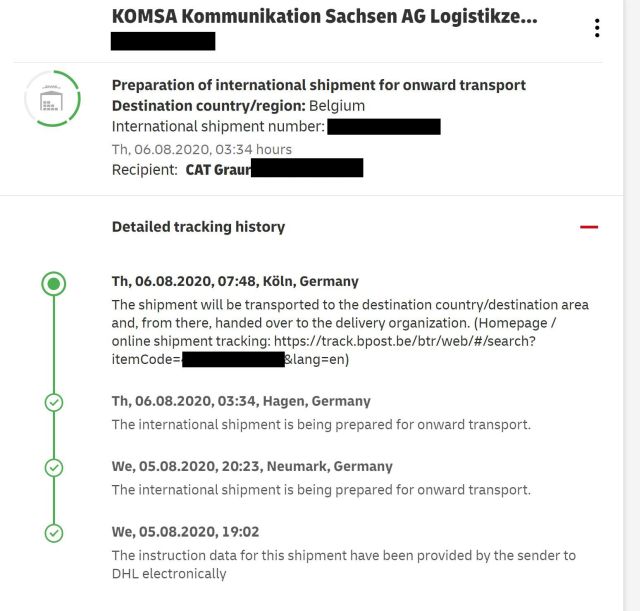Select the Köln, Germany 07:48 event heading
Screen dimensions: 640x611
click(x=235, y=282)
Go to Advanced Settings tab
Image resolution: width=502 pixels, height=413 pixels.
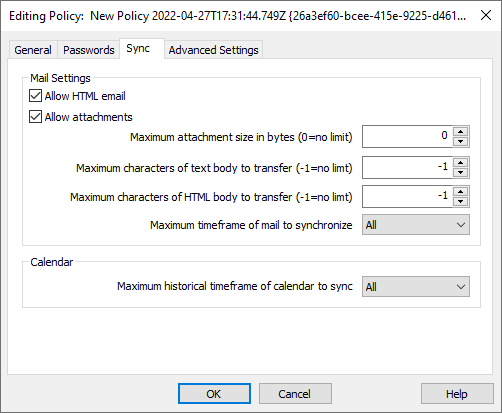213,50
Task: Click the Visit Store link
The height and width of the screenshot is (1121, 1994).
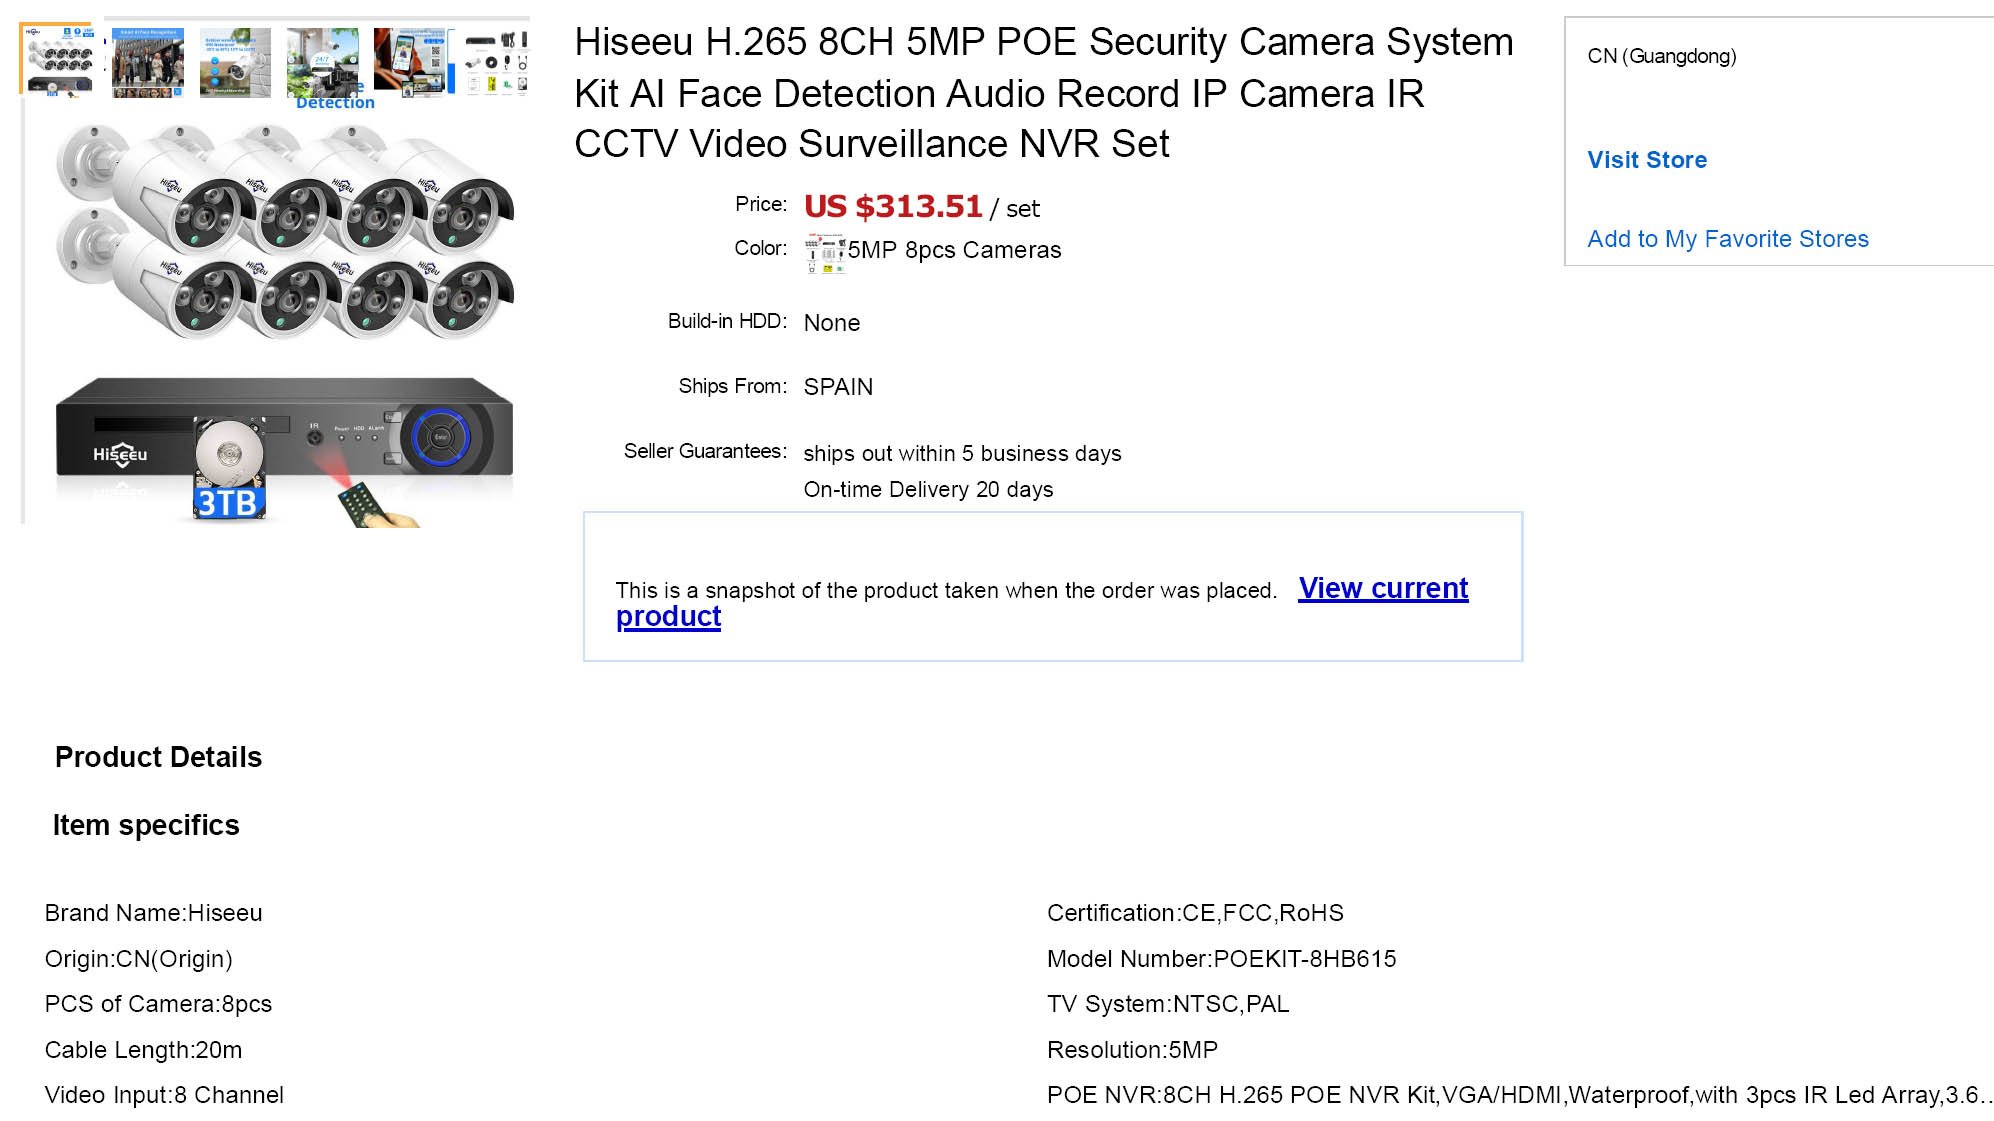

* Task goal *
In the answer, retype exactly and only the lines from the one holding "Image resolution: width=502" through the end of the listing, keeping both ends and dropping every picture.

* Solution *
Image resolution: width=502 pixels, height=413 pixels.
213,50
Task: Click the Visit Store link
The height and width of the screenshot is (1121, 1994).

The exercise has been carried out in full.